Wednesday, 24 September 2008
'We shall overcome' - singing in the aisles, 23rd September
As a socially awkward Brit keen on avoiding public emotion, taking part in a rousing chorus of 'we shall overcome', that great anthem of the civil rights movement, in a packed chapel is not something experienced on a daily basis. Yet that's exactly what I found myself doing today - admittedly maybe humming more than roaring, shuffling rather than dancing - at the finale of today's civil society 'poverty hearing'.

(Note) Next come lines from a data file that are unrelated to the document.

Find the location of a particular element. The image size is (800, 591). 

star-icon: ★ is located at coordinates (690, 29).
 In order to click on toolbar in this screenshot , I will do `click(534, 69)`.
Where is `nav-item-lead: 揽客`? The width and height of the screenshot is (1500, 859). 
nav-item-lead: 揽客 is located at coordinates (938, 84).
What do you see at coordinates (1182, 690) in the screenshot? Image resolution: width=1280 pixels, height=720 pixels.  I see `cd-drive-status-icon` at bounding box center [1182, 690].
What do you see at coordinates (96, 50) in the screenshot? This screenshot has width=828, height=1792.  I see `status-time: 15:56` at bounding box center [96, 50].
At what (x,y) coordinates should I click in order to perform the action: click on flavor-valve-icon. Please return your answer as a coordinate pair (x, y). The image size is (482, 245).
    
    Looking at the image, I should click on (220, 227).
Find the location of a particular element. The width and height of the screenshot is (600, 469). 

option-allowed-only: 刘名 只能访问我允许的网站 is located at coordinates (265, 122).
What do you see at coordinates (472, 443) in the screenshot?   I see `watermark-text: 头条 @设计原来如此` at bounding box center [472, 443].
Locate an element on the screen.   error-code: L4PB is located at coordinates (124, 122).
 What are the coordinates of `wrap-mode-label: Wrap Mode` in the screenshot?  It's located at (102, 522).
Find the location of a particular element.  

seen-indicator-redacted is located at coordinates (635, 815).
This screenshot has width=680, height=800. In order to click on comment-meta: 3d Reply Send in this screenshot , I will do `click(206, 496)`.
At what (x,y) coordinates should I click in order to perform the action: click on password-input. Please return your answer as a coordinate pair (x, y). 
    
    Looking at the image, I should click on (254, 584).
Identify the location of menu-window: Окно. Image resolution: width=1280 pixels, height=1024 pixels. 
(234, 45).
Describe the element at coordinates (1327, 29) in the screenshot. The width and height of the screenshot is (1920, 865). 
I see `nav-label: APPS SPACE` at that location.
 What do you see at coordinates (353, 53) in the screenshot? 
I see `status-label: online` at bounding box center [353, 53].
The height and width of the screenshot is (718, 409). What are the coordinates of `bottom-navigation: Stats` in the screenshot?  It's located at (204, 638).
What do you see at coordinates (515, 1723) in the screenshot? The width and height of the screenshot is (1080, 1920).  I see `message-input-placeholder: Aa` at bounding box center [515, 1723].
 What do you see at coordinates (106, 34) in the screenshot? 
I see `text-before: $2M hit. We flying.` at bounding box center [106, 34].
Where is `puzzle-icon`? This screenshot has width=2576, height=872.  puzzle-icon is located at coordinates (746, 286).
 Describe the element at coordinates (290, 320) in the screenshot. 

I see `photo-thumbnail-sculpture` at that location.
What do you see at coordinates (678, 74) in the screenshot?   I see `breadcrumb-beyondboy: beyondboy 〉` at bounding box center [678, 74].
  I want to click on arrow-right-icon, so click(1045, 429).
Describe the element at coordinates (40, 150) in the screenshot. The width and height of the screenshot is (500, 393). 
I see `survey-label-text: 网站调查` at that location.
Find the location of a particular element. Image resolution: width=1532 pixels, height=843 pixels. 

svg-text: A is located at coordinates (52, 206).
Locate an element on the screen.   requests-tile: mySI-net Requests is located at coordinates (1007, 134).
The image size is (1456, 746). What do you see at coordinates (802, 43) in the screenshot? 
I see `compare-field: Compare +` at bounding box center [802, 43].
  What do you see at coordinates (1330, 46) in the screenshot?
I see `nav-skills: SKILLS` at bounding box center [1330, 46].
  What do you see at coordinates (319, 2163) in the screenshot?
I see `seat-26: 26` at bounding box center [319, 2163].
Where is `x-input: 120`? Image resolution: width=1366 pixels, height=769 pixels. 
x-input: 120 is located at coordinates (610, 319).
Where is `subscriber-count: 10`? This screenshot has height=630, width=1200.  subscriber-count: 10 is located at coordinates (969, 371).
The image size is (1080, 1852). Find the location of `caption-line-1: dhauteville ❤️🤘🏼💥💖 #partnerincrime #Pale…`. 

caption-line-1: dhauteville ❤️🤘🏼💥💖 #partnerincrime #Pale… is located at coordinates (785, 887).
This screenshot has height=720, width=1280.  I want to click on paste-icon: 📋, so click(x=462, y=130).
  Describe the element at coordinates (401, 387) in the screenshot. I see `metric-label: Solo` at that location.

At the event, organised by the Global Call to Action against Poverty (GCAP), representatives from social movements all across the global south stood up on behalf of their communities, testified to their experience of poverty and spoke out to send messages to heads of state assembled at the UN. Speakers included a young girl from India enchanting the audience about how education gave her an escape from exploitative labour, a Masai woman speaking on the twin challenges of climate change and the food crisis on pastoral communities in Kenya, and Jamillah Mwanjisi, Coordinator of the African Civil Society Network on Water and Sanitation (ANEW), speaking on the global sanitation and water crisis.
Eloquently outlining the fundamental importance of providing safe sanitation and water in order to achieve the MDG targets on poverty, education, gender equality and child mortality, Jamillah asked of the audience 'who is prepared to wait 100 years for a safe place to use the toilet?'. She called on leaders to empower the voices of citizens to drive social progress, and to support the development and financing of national water and sanitation plans. Leaders of north and south have the duty, she said, of implementing the promises made in the International Year of Sanitation to make a breakthrough in the provision of sanitation and water.
With the testimonies being collected by a prestigious panel of elders including Mary Robinson (former UN Commissioner for Human Rights and President of Ireland) and Ela Bhatt (one of the worlds most remarkable pioneers in grassroots development), the recommendations are meant to be fed into the formal proceedings being concluded this Thursday. Certainly the themes outlined by Jamillah were recognised - with Mary Robinson berating the injustice of lacking access to water and sanitation, and fellow elder Serigne Mansour Sy (Co-President of Religions for Peace) stressing how providing access to clean water helps girls get into school and allows women to spend time productively earning an income, working their way out of poverty.
Above all the key messages from this event were the central role of respecting human rights and promoting empowerment, the simple need for all to inject an urgency in the keeping of promises made but never kept, and the criticality of - as Archbishop Winston Ndungane (Archbishop of Cape Town who was imprisoned in Robben Island during the struggle against apartheid), put it - "stiffening our spines and taking the voices of the poor to the corridors of power".
Tomorrow we will ourselves be taking these voices to the corridors of power - first by presenting a petition of over 960,000 actions to the Dutch Prime Minister Jan Balkenende (who has been one of the more progressive leaders in this process), and secondly by participating in the 'partnership event' being organised by the Governments of Germany, Japan, Netherlands and Tajikistan.
So a powerful show from civil society, but it remains to be seen whether leaders will respond. An ambitious deal still seems hampered by a number of countries reluctant to grasp the opportunity ahead of them, happier to put their head in the sand than act with vision and conscience. I'm not sure we will be singing in the aisles tomorrow, but I will be the first to clear my throat in the event that we should.